● Desafios:
**a.** Quais colunas compõem a lista de features no script XGB_ALM.py?
**b.** Edite o trecho das linhas de dados que abre com a linha que contém "You are a GUI" e fecha com a linha que contém "About Us (188, 1834)": troque "Discover" por "Explore" e mantenha todo o resto igual. Devolva somente esse trecho.

● Texto fornecido:
***
XGB_ALM.py

# -*- coding: utf-8 -*-
"""
Created on Sat Sep 18 09:16:21 2021

@author: userDCPS
"""

# IMPORTANDO DATASET1----------------------------------------------------------

import pandas as pd
import numpy as np

data = pd.read_csv(r"C:\DCPS\Mestrado_DOT\ML ALM\dataset_alm_ecos.txt",
                   delim_whitespace=False)
data.rename(columns = {
    'x':'X',
    'y':'Y',
    'SLOPE_DIR':'ASPECT'
    }, inplace = True)
data.line = data.line.str.replace(' ','')
data = data.sort_values(by='line').reset_index(drop=True)

# Deixando ecos no padrão KGB
data.eco[np.where(data.eco==4)[0]] = 3;
data.eco[np.where(data.eco==1)[0]] = 33;
data.eco[np.where(data.eco==3)[0]] = 11;
data.eco[np.where(data.eco==33)[0]] = 3;
data.eco[np.where(data.eco==11)[0]] = 1;

data = data.drop(np.where(data.eco==0)[0])
data = data.reset_index(drop=True)
# dado já com slope filtrado   
data = data[data.SLOPE < 60]

# Eliminando dados duplicados
print('Qtd de rows originais:',len(data))
duplicateDFRow = data[data.duplicated(subset=['Z','BS','SLOPE','eco'])]
print('Qtd de rows duplicadas:', len(duplicateDFRow))
print('% do dataset filtrado:', np.round(len(duplicateDFRow)/len(data)*100,3))
data.drop(axis=0, index=duplicateDFRow.index, inplace=True)
data = data.reset_index(drop=True)
print('Qtd de rows do novo dataset:',len(data),'\n')

print('% of Echo 1:',np.round((len(np.where(data.eco==1)[0])/len(data))*100,3))
print('% of Echo 2:',np.round((len(np.where(data.eco==2)[0])/len(data))*100,3))
print('% of Echo 3:',np.round((len(np.where(data.eco==3)[0])/len(data))*100,3),'\n')
del duplicateDFRow


# XGB STRESS TEST (a) methodology----------------------------------------------

from xgboost import XGBClassifier
from sklearn.preprocessing import StandardScaler
from sklearn.pipeline import Pipeline
from tqdm import tqdm
from sklearn.model_selection import train_test_split
from sklearn import metrics
import warnings
warnings.filterwarnings('ignore')

# Estabelecimento e separação das features e target.
features = ['BS','Z','SLOPE','distOUTFALL','distGLACIER','ASPECT']
target = ['eco']
X = data[features]
y = data[target]
    
accu_a=[]

for i in tqdm(range(1,1000,1)):
  
    train_size=i/1000
    X_train, X_valid, y_train, y_valid = train_test_split(X, y, random_state=0,
                                                            train_size=train_size, 
                                                            stratify=y.eco)

    # Criação da Pipeline de processamento: normalização e modelo XGB default.
***
● Dados brutos:
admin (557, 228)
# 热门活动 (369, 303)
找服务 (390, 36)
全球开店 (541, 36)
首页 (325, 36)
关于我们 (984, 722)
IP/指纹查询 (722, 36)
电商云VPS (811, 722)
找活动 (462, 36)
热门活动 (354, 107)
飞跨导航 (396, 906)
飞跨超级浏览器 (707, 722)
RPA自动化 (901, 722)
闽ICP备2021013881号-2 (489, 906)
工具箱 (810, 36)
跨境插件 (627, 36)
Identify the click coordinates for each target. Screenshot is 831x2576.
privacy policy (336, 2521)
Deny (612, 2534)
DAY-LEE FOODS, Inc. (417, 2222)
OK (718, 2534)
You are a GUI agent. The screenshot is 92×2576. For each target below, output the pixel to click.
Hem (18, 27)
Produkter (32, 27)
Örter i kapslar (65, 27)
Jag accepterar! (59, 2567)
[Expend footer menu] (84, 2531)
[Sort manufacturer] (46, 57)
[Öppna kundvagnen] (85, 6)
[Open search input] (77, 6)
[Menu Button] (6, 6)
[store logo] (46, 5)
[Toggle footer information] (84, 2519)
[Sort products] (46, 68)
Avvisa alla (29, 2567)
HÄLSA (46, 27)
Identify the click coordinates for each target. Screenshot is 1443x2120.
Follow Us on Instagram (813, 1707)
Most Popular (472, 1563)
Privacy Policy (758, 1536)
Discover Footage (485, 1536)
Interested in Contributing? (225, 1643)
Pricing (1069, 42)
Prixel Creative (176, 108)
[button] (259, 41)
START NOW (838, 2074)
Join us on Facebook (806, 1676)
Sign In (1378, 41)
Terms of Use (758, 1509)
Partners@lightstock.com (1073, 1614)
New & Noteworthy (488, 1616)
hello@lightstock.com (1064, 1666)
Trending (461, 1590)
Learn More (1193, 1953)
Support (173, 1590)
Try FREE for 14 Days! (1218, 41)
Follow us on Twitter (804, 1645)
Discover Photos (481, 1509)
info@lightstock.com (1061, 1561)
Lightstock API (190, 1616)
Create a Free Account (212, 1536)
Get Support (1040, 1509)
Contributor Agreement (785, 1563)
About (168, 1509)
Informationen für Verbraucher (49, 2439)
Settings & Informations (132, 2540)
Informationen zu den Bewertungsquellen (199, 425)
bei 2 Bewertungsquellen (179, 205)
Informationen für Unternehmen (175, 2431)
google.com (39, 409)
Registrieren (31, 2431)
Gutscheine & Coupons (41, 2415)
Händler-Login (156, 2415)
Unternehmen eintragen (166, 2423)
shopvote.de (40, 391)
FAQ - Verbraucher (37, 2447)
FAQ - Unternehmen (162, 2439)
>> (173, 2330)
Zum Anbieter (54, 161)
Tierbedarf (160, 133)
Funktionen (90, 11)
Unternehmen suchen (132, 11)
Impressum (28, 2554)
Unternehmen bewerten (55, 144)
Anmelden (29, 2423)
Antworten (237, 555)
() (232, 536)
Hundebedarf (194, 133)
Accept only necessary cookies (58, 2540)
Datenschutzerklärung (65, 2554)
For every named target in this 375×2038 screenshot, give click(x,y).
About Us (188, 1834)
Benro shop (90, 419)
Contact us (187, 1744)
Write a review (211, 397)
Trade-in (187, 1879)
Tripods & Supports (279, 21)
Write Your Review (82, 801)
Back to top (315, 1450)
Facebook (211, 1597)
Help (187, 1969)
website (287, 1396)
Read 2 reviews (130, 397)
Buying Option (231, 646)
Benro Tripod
***
● Respostas dos exercícios:
**a.** BS, Z, SLOPE, distOUTFALL, distGLACIER e ASPECT.

**b.**
You are a GUI agent. The screenshot is 92×2576. For each target below, output the pixel to click.
Hem (18, 27)
Produkter (32, 27)
Örter i kapslar (65, 27)
Jag accepterar! (59, 2567)
[Expend footer menu] (84, 2531)
[Sort manufacturer] (46, 57)
[Öppna kundvagnen] (85, 6)
[Open search input] (77, 6)
[Menu Button] (6, 6)
[store logo] (46, 5)
[Toggle footer information] (84, 2519)
[Sort products] (46, 68)
Avvisa alla (29, 2567)
HÄLSA (46, 27)
Identify the click coordinates for each target. Screenshot is 1443x2120.
Follow Us on Instagram (813, 1707)
Most Popular (472, 1563)
Privacy Policy (758, 1536)
Explore Footage (485, 1536)
Interested in Contributing? (225, 1643)
Pricing (1069, 42)
Prixel Creative (176, 108)
[button] (259, 41)
START NOW (838, 2074)
Join us on Facebook (806, 1676)
Sign In (1378, 41)
Terms of Use (758, 1509)
Partners@lightstock.com (1073, 1614)
New & Noteworthy (488, 1616)
hello@lightstock.com (1064, 1666)
Trending (461, 1590)
Learn More (1193, 1953)
Support (173, 1590)
Try FREE for 14 Days! (1218, 41)
Follow us on Twitter (804, 1645)
Explore Photos (481, 1509)
info@lightstock.com (1061, 1561)
Lightstock API (190, 1616)
Create a Free Account (212, 1536)
Get Support (1040, 1509)
Contributor Agreement (785, 1563)
About (168, 1509)
Informationen für Verbraucher (49, 2439)
Settings & Informations (132, 2540)
Informationen zu den Bewertungsquellen (199, 425)
bei 2 Bewertungsquellen (179, 205)
Informationen für Unternehmen (175, 2431)
google.com (39, 409)
Registrieren (31, 2431)
Gutscheine & Coupons (41, 2415)
Händler-Login (156, 2415)
Unternehmen eintragen (166, 2423)
shopvote.de (40, 391)
FAQ - Verbraucher (37, 2447)
FAQ - Unternehmen (162, 2439)
>> (173, 2330)
Zum Anbieter (54, 161)
Tierbedarf (160, 133)
Funktionen (90, 11)
Unternehmen suchen (132, 11)
Impressum (28, 2554)
Unternehmen bewerten (55, 144)
Anmelden (29, 2423)
Antworten (237, 555)
() (232, 536)
Hundebedarf (194, 133)
Accept only necessary cookies (58, 2540)
Datenschutzerklärung (65, 2554)
For every named target in this 375×2038 screenshot, give click(x,y).
About Us (188, 1834)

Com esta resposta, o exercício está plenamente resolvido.